■ DATA FOR THIS EXERCISE ■
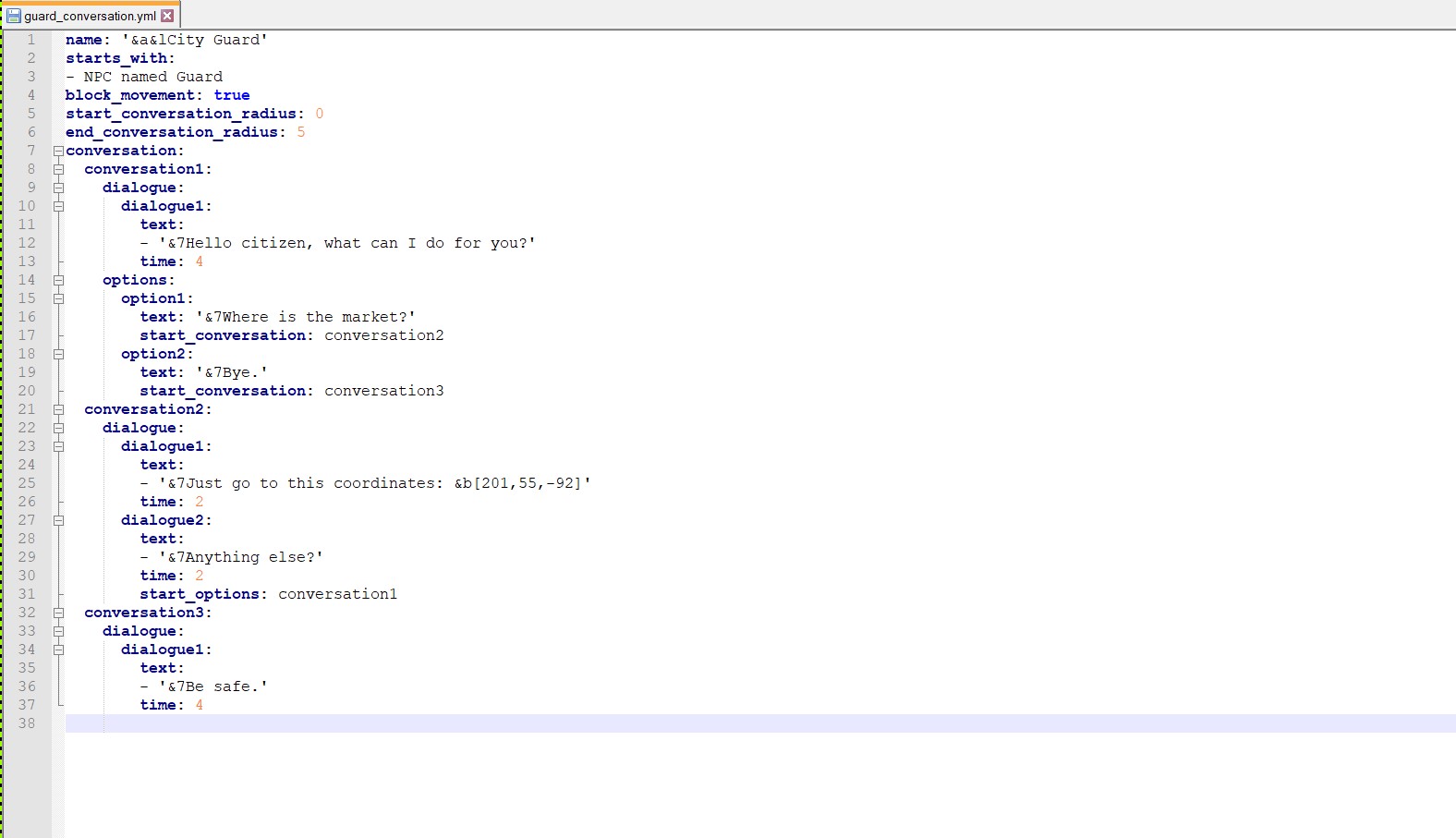Fold the dialogue2 block at line 27
The width and height of the screenshot is (1456, 838).
click(x=58, y=520)
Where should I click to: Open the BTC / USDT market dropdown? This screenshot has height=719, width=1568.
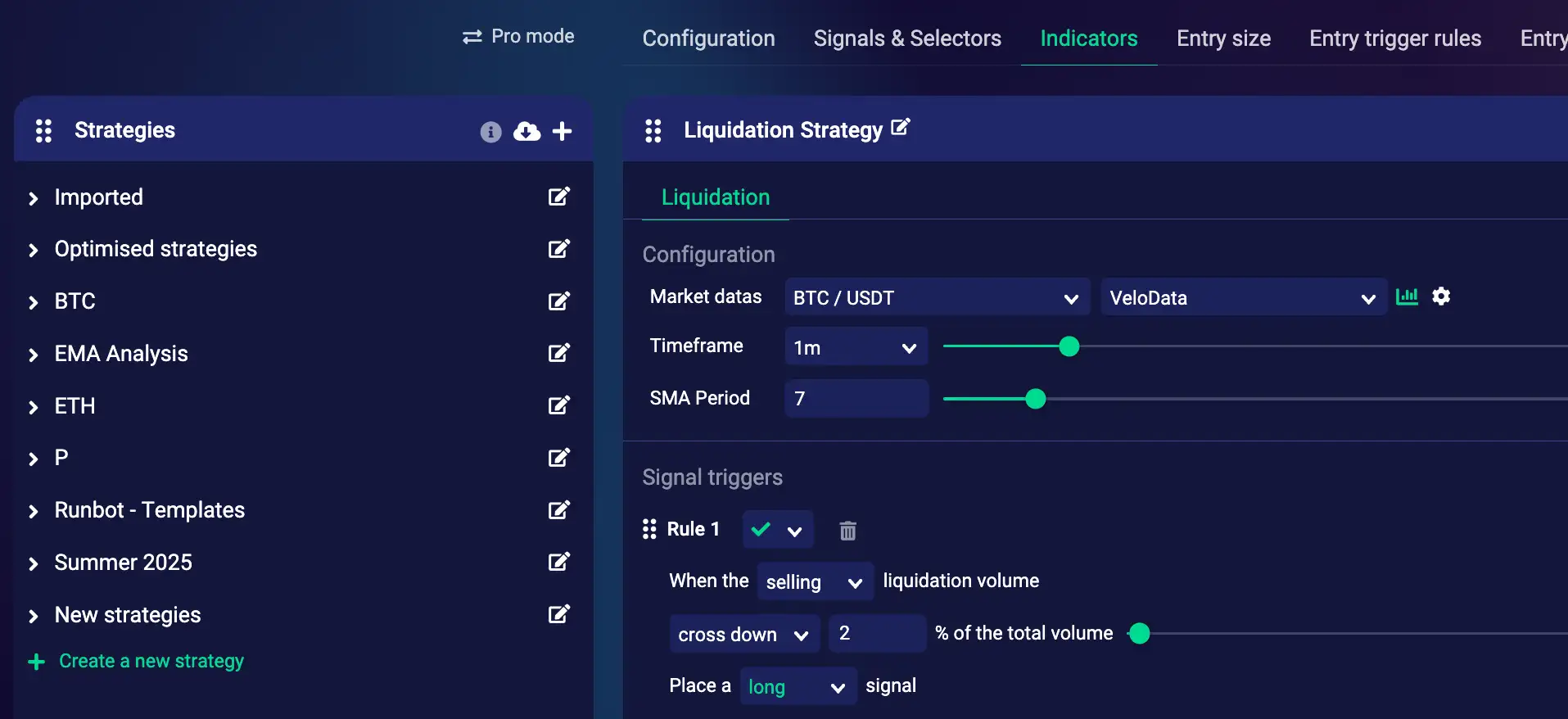(x=936, y=298)
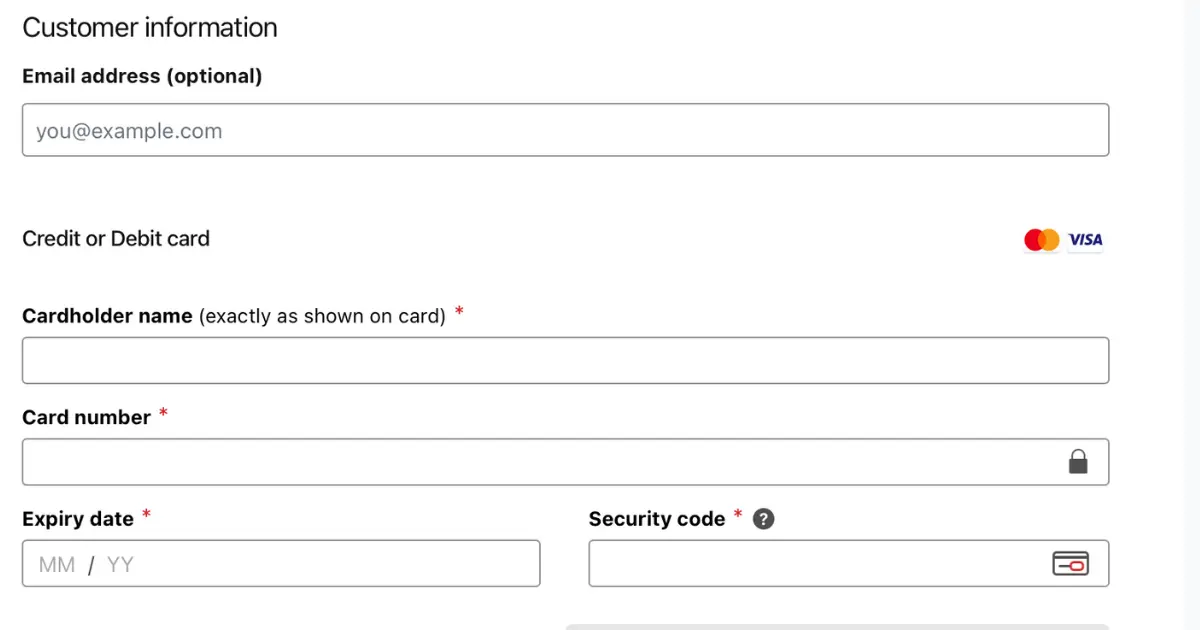
Task: Click the CVV card icon in Security code field
Action: click(x=1070, y=564)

■ PROBLEM ■
Only the lines from the one containing "Where should I" through the last line of the data may appear in the answer, each given again exactly and with pictures left out.

■ RESPONSE ■
Where should I click to: Open the BTC / USDT market dropdown? This screenshot has height=719, width=1568.
(x=936, y=298)
Task: Click the CVV card icon in Security code field
Action: click(x=1070, y=564)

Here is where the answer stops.